The Crocker Art Museum in Sacramento combines the old with the new to create a spectacular display of some of California's best fine art. The original building, built in 1872, belonged to the Crocker family who commissioned a local architect named Seth Babson to construct the Italianate mansion. Since its inception it contained an expansive private art collection. It was donated to the city of Sacramento in 1885 by Margaret E. Crocker and has served as the center of fine art in the city ever since.
The museum is divided into two main sections. The original Crocker mansion houses a large collection of 19th century furniture, exquisite European paintings, and beautifully detailed decor.
The modern wing of the museum contains more contemporary art along with rotating exhibits.
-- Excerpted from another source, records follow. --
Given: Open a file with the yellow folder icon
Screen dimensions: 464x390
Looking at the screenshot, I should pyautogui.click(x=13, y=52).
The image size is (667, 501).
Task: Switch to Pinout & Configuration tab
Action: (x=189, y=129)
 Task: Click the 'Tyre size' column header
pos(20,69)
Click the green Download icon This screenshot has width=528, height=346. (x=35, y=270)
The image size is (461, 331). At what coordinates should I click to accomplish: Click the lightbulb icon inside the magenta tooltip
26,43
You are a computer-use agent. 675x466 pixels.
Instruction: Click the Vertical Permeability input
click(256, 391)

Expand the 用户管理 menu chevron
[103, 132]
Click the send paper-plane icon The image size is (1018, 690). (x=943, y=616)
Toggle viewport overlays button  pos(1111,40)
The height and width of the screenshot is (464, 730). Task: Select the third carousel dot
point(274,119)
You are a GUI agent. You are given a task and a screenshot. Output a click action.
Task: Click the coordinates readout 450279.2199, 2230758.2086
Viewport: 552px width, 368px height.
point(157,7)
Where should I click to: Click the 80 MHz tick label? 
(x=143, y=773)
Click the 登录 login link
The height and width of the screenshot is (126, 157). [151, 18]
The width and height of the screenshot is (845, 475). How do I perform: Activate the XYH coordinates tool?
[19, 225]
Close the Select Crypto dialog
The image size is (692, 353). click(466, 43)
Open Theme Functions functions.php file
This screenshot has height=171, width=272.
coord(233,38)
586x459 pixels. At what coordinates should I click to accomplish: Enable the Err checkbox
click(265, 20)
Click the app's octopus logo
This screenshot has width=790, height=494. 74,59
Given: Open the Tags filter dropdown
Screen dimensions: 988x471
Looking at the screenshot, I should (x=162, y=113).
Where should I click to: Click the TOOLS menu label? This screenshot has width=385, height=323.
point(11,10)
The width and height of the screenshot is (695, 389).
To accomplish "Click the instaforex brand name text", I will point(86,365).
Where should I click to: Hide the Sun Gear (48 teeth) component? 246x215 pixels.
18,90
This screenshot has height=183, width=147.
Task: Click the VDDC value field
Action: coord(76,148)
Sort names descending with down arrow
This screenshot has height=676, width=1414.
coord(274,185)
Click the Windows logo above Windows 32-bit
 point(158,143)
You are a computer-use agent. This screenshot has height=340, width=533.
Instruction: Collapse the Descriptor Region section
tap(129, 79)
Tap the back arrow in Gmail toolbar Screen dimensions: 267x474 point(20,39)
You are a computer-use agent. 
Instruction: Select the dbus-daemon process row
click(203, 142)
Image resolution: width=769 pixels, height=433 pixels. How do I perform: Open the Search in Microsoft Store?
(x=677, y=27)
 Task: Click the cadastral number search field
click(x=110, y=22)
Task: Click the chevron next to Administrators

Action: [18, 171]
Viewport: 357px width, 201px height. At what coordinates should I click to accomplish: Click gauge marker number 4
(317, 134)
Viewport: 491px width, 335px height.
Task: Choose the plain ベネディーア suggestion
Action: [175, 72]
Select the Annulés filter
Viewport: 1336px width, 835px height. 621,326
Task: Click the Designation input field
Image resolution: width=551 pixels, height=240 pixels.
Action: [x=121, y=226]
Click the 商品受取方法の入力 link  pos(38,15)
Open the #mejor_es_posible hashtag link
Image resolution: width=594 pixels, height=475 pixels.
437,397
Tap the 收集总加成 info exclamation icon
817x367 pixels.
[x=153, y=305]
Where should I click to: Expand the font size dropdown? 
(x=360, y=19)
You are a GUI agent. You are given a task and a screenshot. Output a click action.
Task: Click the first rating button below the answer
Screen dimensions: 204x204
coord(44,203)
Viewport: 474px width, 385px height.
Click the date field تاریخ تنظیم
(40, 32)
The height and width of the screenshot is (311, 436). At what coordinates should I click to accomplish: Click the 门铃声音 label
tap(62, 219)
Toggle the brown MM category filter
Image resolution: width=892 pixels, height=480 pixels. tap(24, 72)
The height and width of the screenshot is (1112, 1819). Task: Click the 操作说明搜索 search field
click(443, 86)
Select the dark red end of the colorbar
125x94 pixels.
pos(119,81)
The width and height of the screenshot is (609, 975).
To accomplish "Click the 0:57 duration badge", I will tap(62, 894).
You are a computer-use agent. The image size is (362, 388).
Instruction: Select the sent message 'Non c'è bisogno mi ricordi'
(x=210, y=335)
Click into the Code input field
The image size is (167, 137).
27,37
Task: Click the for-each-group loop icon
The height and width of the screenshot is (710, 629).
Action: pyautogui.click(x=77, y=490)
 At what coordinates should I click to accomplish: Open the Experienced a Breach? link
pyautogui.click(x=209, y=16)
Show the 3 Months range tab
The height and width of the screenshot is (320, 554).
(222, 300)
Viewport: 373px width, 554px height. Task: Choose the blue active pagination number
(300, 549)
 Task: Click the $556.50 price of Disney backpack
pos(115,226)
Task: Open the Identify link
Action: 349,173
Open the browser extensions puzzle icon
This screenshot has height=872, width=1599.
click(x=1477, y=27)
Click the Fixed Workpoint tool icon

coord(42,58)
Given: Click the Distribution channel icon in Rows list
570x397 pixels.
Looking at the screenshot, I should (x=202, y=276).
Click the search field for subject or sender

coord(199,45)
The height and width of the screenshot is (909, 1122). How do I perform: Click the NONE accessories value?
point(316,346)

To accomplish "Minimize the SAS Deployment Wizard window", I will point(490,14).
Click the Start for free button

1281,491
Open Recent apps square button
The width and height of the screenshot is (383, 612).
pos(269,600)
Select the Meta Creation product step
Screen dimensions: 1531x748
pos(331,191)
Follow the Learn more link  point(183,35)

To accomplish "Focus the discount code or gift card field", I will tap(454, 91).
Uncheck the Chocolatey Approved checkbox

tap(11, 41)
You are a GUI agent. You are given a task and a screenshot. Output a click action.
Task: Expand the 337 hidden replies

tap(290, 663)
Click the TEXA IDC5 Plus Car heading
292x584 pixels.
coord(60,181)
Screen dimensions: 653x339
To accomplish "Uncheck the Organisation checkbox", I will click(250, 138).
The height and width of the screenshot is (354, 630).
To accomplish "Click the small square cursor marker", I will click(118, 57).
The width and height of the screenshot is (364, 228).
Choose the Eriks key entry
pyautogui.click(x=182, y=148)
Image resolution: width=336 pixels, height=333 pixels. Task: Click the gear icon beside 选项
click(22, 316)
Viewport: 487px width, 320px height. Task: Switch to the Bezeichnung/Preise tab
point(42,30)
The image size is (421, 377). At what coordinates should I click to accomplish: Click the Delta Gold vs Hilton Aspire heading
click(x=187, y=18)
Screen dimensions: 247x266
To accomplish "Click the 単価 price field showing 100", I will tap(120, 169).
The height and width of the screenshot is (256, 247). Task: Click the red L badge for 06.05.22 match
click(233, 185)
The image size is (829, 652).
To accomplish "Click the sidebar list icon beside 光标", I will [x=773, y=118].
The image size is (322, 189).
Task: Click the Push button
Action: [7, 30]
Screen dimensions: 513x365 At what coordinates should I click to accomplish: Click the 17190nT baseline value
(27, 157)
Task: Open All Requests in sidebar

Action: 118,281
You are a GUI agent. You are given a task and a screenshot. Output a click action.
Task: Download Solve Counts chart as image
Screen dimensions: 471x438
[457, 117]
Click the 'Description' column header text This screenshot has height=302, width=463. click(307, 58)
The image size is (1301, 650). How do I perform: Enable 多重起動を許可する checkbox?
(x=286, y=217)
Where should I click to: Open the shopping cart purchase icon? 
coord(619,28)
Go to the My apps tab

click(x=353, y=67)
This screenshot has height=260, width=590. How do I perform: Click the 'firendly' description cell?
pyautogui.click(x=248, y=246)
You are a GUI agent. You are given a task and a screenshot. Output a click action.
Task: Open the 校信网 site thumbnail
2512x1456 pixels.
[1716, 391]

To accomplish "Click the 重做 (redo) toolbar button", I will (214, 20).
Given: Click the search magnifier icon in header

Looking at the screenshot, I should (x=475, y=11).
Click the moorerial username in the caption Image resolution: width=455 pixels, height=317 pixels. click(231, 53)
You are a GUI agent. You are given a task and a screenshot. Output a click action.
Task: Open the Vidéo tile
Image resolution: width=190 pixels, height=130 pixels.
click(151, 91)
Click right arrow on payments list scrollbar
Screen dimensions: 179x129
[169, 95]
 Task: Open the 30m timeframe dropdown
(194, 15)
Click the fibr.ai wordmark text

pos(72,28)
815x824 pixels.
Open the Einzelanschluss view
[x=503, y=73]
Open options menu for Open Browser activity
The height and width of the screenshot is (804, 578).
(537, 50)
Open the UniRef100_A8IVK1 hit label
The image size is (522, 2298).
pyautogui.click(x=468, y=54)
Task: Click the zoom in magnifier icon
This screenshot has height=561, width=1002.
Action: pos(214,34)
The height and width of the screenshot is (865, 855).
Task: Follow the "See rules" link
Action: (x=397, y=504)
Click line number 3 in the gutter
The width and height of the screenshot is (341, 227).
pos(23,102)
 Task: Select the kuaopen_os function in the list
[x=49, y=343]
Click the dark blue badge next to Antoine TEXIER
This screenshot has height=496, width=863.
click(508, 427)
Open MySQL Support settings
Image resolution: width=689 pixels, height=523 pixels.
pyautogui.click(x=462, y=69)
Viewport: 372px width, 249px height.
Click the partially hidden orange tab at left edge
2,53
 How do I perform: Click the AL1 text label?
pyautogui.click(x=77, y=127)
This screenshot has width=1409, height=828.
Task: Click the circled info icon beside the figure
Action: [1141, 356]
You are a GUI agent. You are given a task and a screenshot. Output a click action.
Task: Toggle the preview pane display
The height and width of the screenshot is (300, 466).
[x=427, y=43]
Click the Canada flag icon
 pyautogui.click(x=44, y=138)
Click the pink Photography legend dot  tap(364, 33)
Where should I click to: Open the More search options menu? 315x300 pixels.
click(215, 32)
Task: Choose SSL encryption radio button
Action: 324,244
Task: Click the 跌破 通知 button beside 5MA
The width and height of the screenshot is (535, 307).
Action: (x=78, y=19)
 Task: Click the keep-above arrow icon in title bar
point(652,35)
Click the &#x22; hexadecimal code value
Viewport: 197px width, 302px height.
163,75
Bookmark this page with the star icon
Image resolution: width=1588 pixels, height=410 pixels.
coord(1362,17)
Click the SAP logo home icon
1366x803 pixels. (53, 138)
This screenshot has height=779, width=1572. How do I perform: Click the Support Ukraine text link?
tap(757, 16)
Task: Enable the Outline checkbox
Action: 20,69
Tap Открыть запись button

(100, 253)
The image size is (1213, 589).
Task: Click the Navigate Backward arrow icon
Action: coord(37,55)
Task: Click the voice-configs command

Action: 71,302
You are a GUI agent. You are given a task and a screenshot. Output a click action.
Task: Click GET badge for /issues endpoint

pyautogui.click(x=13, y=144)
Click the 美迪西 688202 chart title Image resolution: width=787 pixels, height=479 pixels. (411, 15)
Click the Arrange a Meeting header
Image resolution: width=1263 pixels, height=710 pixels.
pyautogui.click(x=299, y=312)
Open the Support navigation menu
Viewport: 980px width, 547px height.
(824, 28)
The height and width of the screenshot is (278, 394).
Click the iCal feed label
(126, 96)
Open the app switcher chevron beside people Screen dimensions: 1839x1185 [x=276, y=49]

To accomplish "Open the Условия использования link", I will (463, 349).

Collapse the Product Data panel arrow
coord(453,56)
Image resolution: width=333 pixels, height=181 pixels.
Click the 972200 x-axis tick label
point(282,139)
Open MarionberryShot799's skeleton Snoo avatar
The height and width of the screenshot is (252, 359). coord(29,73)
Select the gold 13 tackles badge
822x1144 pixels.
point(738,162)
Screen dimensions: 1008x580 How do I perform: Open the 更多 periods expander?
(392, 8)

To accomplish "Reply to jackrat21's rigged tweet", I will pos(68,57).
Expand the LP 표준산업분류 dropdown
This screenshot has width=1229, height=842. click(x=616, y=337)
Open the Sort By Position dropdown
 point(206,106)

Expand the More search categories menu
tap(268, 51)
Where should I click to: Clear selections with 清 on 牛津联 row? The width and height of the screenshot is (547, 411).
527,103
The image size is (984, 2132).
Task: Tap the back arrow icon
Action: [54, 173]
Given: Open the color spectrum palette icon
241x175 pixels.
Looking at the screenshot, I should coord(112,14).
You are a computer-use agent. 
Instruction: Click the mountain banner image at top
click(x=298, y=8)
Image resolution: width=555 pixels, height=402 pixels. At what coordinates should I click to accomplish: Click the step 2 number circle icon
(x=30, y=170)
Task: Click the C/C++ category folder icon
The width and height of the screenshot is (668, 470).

We were fortunate to see the Hi-Fructose exhibit which celebrates the first ten years of the artists in the Hi-Fructose magazine.
Hawaii's Queen Liliuokalani described her visit to the (then private) Crocker Mansion in her book "Hawaii's Story". She describes "a most elegant mansion", how the art gallery made a lasting impression on her at the time, and how "the least detail of her grand and beautiful residence was nothing less than perfection." She was pleased to learn that shortly after her visit the entire gallery was donated to the city for future generations to appreciate.
Naturally being a few blocks away form the state capitol building encourages some provocative and politically charged art work to emerge. Some of my favorite pieces in the museum were related to California politics.
The Crocker at museum is a real treasure for the city of Sacramento and is a lasting testimony to love and appreciation that the Crocker family had for fine arts.